Traffic Flow and Safety

Openings in walls and partitions must be sized for their primary function of providing entry and exit to or from a building or its interior spaces, and doors must be sized and capable of operating so as to prevent or permit such passage, as required by the occupants of the building. In addition, openings must be adequately sized to serve as an exit under emergency conditions. (See Art. 3.5.10.) In all cases, traffic must be able to flow smoothly through the openings.
To serve these needs, doors must be properly selected for the use to which they are to be put, and properly arranged for maximum efficiency. In addition, they must be equipped with suitable hardware for the application. (See also Arts. 11.65 to 11.67 and Art. 11.55.)
Safety. Exit doors and doors leading to exit passageways should be so designed and arranged as to be clearly recognizable as such and to be readily accessible at all times. A door from a room to an exit or to an exit passageway should be the swinging type, installed to swing in the direction of travel to the exit.
Code Limitations on Door Sizes. To ensure smooth, safe traffic flow, building codes generally place maximum and minimum limits on door sizes. Typical restrictions are as follows:
No single leaf in an exit door should be less than 28 in wide or more than 48 in wide. Minimum nominal width of opening should be at least:
36 in for single corridor or exit doors
32 in for each of a pair of corridor or exit doors with central mullion
48 in for a pair of doors with no central mullion
32 in for doors to all occupiable and habitable rooms
44 in for doors to rooms used by bedridden patients and single doors used by patients in such buildings as hospitals, sanitariums, and nursing homes 32 in for toilet-room doors
Jambs, stops, and door thickness when the door is open should not restrict the required width of opening by more than 3 in for each 22 in of width.
Nominal opening height for exit and corridor doors should be at least 6 ft 8 in.
Jambs, stops, sills, and closures should not reduce the clear opening to less than 6  ft 6 in.
For a specific type of occupancy, the number of exit doors required in each story of a multistory building and the minimum width permitted for each door can be determined from the maximum capacity listed in Art. 3.5.10. The maximum sizes of openings permitted in fire barriers are given in Table 11.19, p. 11.119.

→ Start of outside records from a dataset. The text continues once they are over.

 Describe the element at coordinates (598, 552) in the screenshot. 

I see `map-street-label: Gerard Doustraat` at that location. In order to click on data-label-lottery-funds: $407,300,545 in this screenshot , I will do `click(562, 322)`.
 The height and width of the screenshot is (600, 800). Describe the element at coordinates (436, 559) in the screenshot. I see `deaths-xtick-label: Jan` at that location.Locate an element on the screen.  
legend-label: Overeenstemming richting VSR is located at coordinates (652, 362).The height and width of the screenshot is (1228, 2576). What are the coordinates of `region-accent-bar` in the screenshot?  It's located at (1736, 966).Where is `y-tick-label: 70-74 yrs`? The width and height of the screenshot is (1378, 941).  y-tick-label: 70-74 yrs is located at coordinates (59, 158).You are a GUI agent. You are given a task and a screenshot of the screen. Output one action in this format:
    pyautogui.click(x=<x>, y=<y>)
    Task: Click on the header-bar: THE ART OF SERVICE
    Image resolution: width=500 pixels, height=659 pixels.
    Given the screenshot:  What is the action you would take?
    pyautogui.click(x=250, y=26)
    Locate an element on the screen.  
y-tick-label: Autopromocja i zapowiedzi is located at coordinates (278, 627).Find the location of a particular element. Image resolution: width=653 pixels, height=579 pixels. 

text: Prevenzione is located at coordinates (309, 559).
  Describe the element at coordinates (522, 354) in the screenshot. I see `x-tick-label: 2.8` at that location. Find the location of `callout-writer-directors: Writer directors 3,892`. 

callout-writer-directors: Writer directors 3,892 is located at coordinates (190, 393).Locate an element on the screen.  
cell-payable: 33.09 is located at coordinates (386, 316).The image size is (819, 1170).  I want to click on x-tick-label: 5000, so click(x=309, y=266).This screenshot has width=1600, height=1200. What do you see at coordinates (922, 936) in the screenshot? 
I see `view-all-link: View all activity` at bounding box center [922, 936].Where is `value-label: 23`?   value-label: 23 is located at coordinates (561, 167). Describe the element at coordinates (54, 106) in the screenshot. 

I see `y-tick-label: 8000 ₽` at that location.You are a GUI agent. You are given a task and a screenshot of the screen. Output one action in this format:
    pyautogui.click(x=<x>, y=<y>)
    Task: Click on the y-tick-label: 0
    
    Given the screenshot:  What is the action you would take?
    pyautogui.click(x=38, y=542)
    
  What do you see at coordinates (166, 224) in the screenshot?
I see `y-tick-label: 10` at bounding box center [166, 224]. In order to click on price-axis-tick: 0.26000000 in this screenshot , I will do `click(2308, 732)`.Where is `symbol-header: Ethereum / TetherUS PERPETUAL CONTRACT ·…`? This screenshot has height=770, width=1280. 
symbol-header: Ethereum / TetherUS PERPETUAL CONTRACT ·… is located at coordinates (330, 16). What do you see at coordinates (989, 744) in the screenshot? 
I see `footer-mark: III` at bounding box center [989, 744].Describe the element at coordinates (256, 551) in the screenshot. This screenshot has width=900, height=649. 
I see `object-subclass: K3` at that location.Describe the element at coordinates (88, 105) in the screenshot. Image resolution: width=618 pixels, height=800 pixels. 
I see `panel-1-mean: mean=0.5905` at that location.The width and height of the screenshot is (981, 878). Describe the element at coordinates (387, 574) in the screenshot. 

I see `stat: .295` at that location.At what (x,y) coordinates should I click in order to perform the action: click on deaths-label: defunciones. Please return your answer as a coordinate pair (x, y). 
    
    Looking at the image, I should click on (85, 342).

Safety at Entrances. Because of the heavy flow of traffic at building entrances, safety provisions at entrance doors are an important design consideration. Account must be taken of the location of such doors in the building faces, flow of outdoor traffic, and type and volume of traffic generated by the building. Following are some design recommendations:
Arc of a door swing should exceed 90.
An entrance should always be set back from the building face.

Hinge jambs of swinging doors should be located at least 6 in from a wall perpendicular to the building face.
If hinge jambs for two doors have to be placed close together, there should be enough distance between them to permit the doors to swing through an arc of 110.
If several doors swinging in the same direction are placed close together in the same plane, they should be separated by center lights and should also have sidelights, to enable the doors to swing through 110 arcs.
If doors hung on center pivots are arranged in pairs, they should be hinged at the side jambs and not at the central mullion.
The floor on both sides of an exit door should be substantially level for a distance on each side equal to at least the width of the widest single leaf of the door. If, however, the exit discharges to the outside, the level outside the door may be one step lower than inside, but not more than 71⁄2% in lower.